For the purposes of this Section:
“UK Bail-in Legislation” means Part I of the UK Banking Act 2009 and any other law or regulation applicable in the United Kingdom relating to the resolution of unsound or failing banks investment firms or other financial institutions or their affiliates (otherwise than through liquidation, administration or other insolvency proceedings).
“UK Bail-in Powers” means the powers under the UK Bail-In Legislation to cancel, transfer or dilute shares issued by a person that is a bank or investment firm or affiliate of a bank or investment firm, to cancel, reduce, modify or change the form of a liability of such a person or any contract or instrument under which that liability arises to convert all or part of that liability into shares, securities or obligations of that person or any other person, to provide that any such contract or instrument is to have effect as if a right had been exercised under it or to suspend any obligation in respect of that liability.

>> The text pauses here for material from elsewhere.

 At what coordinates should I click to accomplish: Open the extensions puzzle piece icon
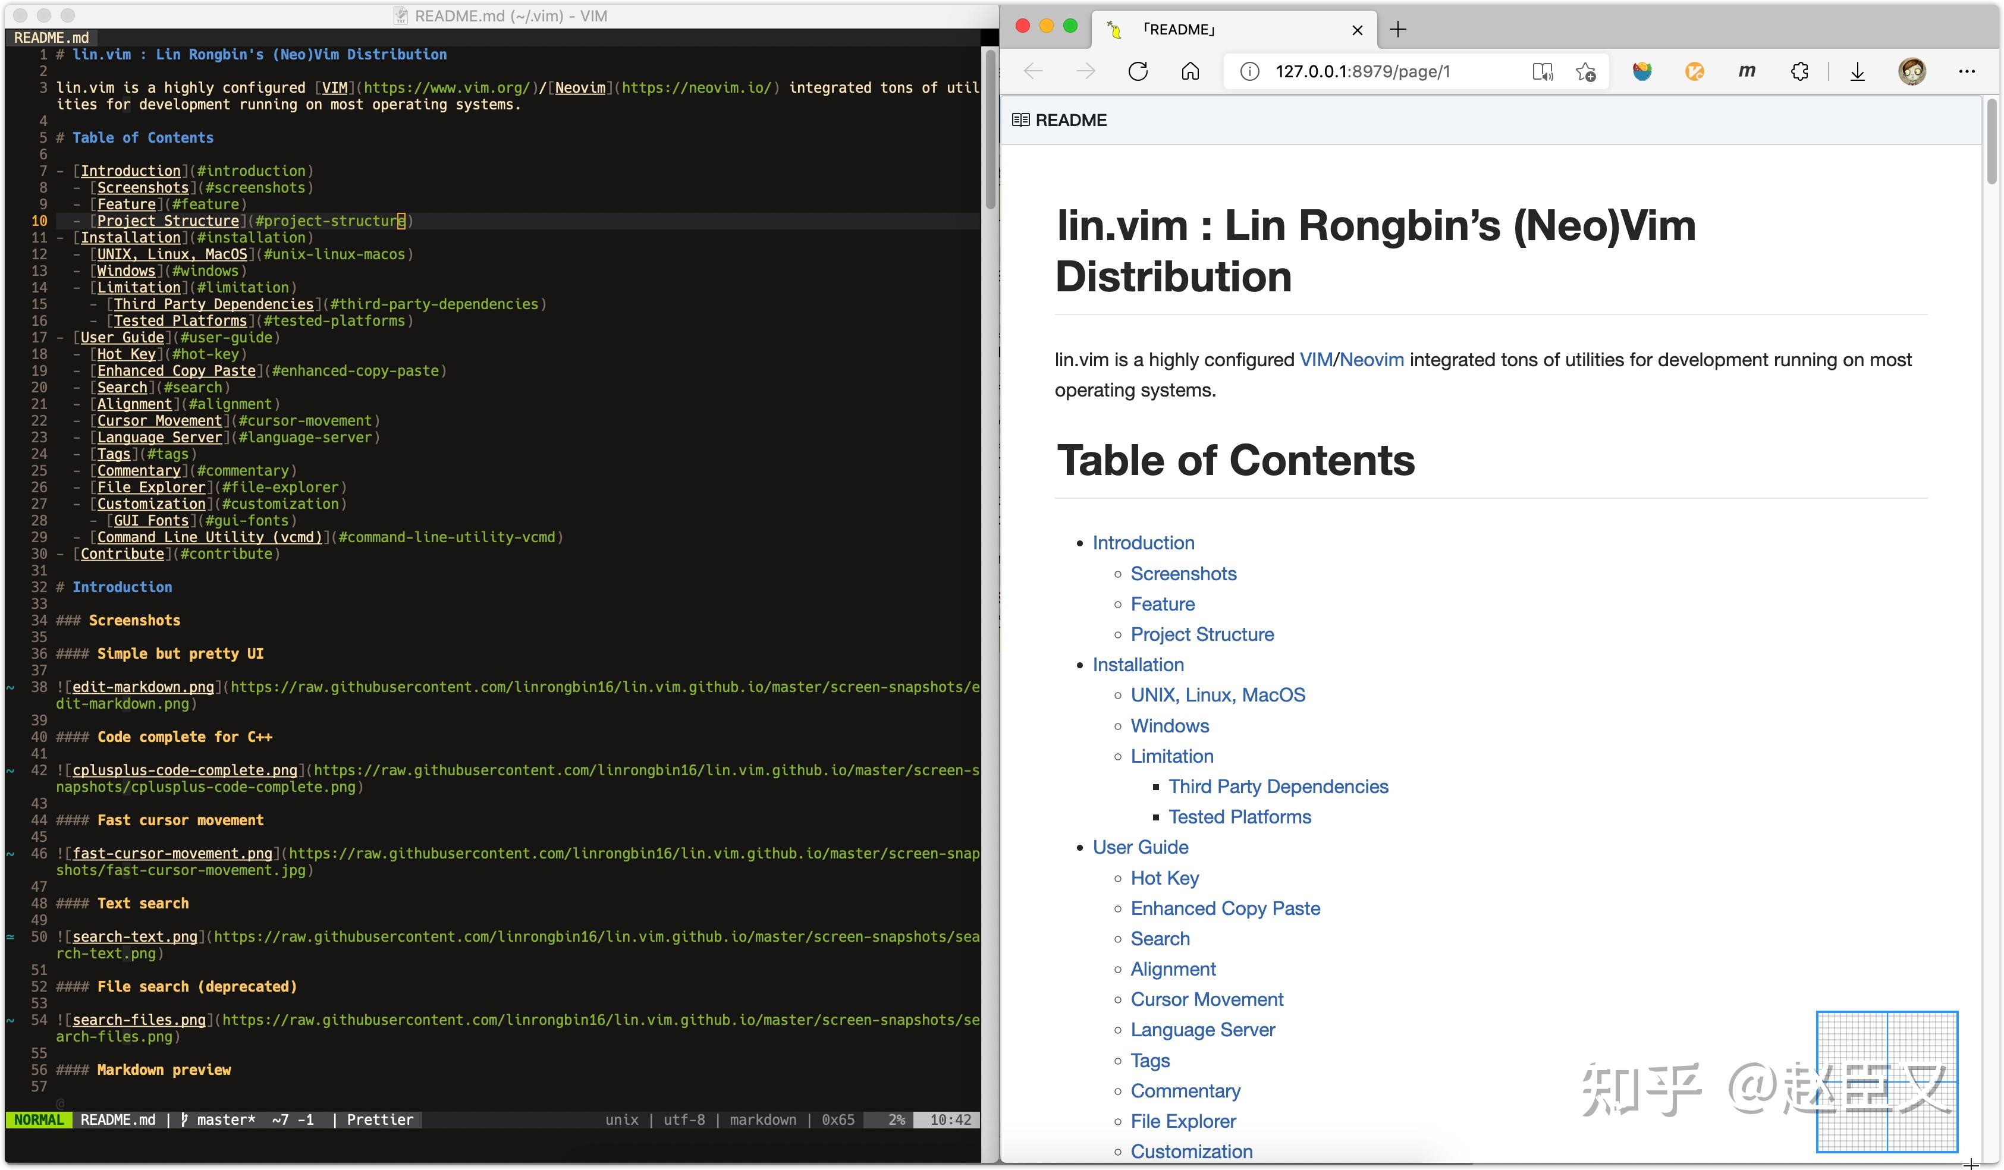pyautogui.click(x=1800, y=72)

“UK Bail-in Liability” means a liability in respect of which the UK Bail-in Powers may be exercised.
“UK BRRD Party” means any Underwriter that is actually or potentially subject to Bail-in Powers.
“Relevant Resolution Authority” means the resolution authority with the ability to exercise any UK Bail-in Powers in relation to the relevant UK BRRD Party, at the date hereof being the Bank of England.]

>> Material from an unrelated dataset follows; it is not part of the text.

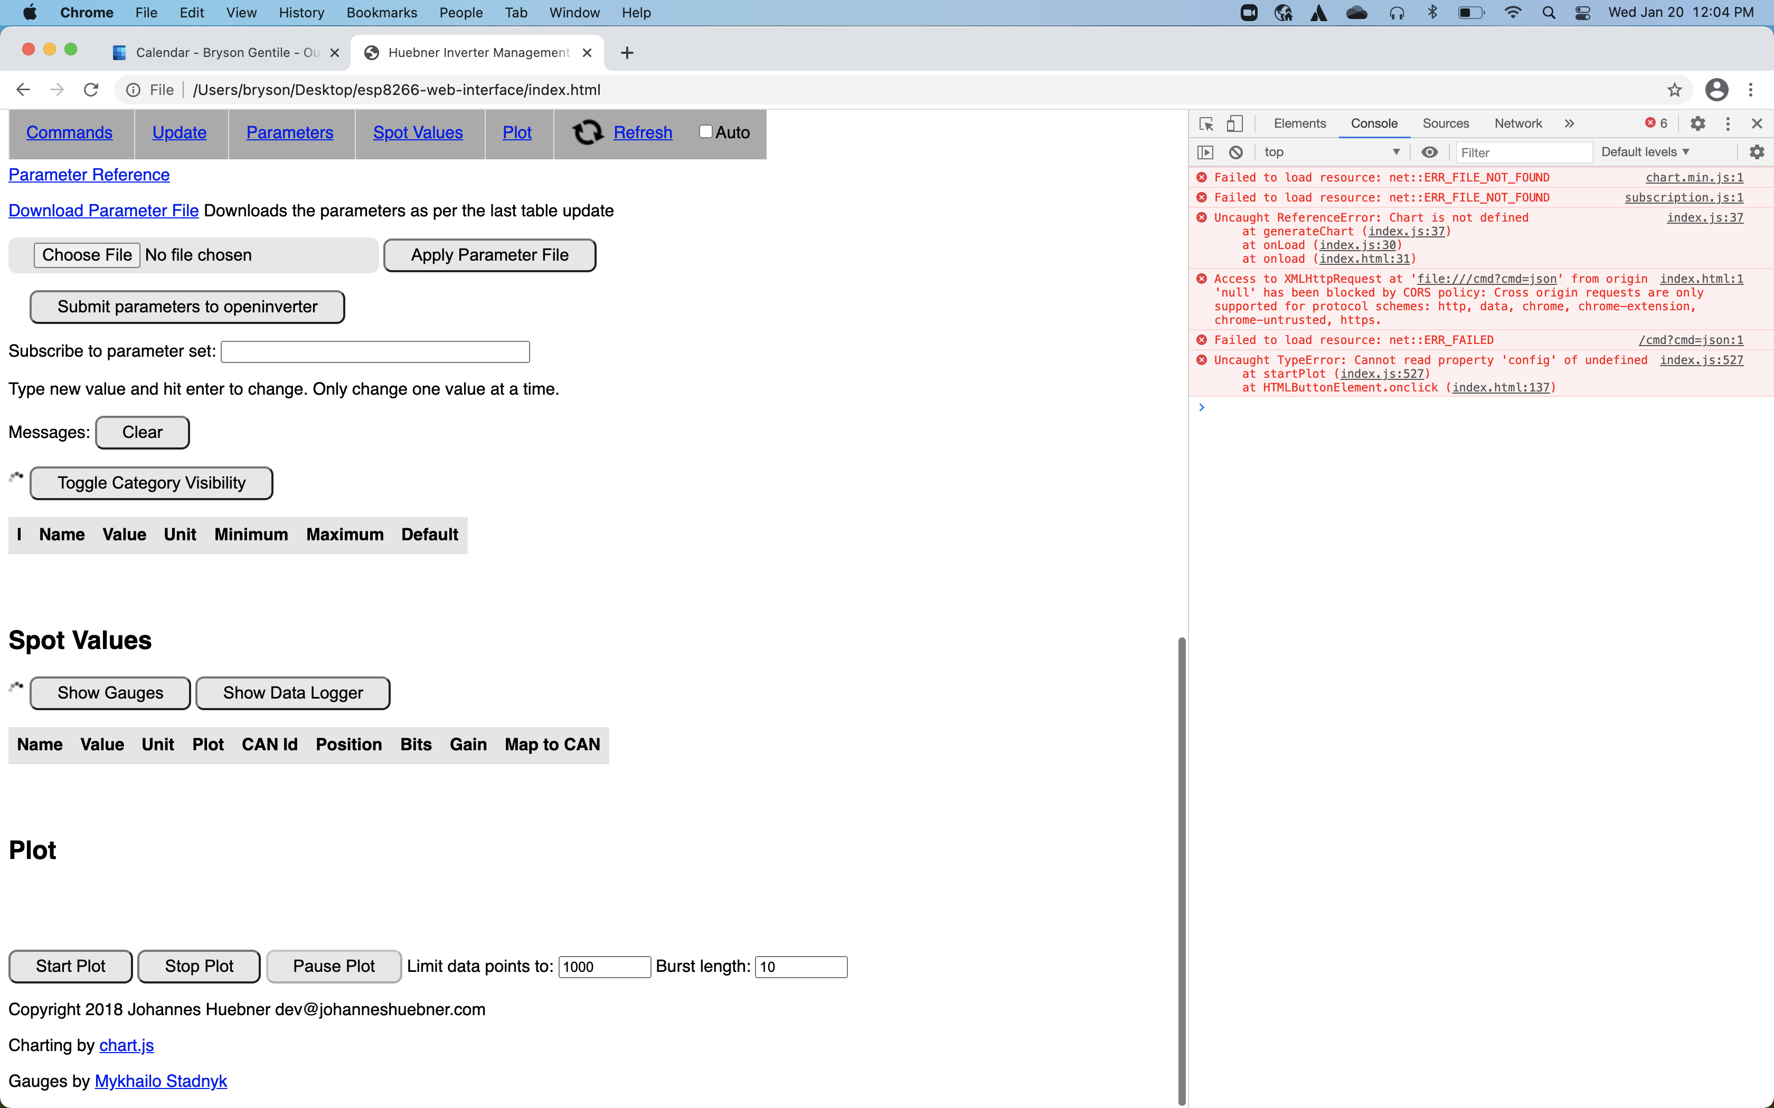Click the console sidebar show icon

[x=1205, y=152]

17. [Contractual Acknowledgement (EU Bail-in). Notwithstanding, and to the exclusion of, any other term of this Agreement or any other agreements, arrangements, or understanding among Issuer, Japan and the Underwriters, each of Issuer and Japan acknowledges and accepts that a BRRD Liability of a Covered Party arising under this Agreement may be subject to the exercise of Bail-in Powers by the Relevant Resolution Authority, and acknowledges, accepts, and agrees to be bound by:
(a) the effect of the exercise of Bail-in Powers by the Relevant Resolution Authority in relation to any BRRD Liability of a Covered Party to one or more other Parties under this Agreement, that (without limitation) may include and result in any of the following, or some combination thereof:
(i) the reduction of all, or a portion, of the BRRD Liability or outstanding amounts due thereon;
(ii) the conversion of all, or a portion, of the BRRD Liability into shares. other securities or other obligations of the relevant Covered Party or another person and the issue to or conferral on one or more such other Parties of such shares, securities or obligations;
(iii) the cancellation of the BRRD Liability; or
(iv) the amendment or alteration of the amounts due in relation to such BRRD Liability, including any interest, if applicable, thereon, or the dates on which any payments are due, including by suspending payment for a temporary period and
(b) the variation of the terms of this Agreement, as deemed necessary by the Relevant Resolution Authority, to give effect to the exercise of Bail-in Powers by the Relevant Resolution Authority.
For the purposes of this Section:
“Bail-in Legislation” means in relation to a member state of the European Economic Area which has implemented, or which at any time implements, the BRRD, the relevant implementing law, regulation, rule or requirement as described in the EU Bail-in Legislation Schedule from time to time.
“Bail-in Powers” means any Write-down and Conversion Powers (as defined in the EU Bail-in Legislation Schedule), in relation to the relevant Bail-in Legislation.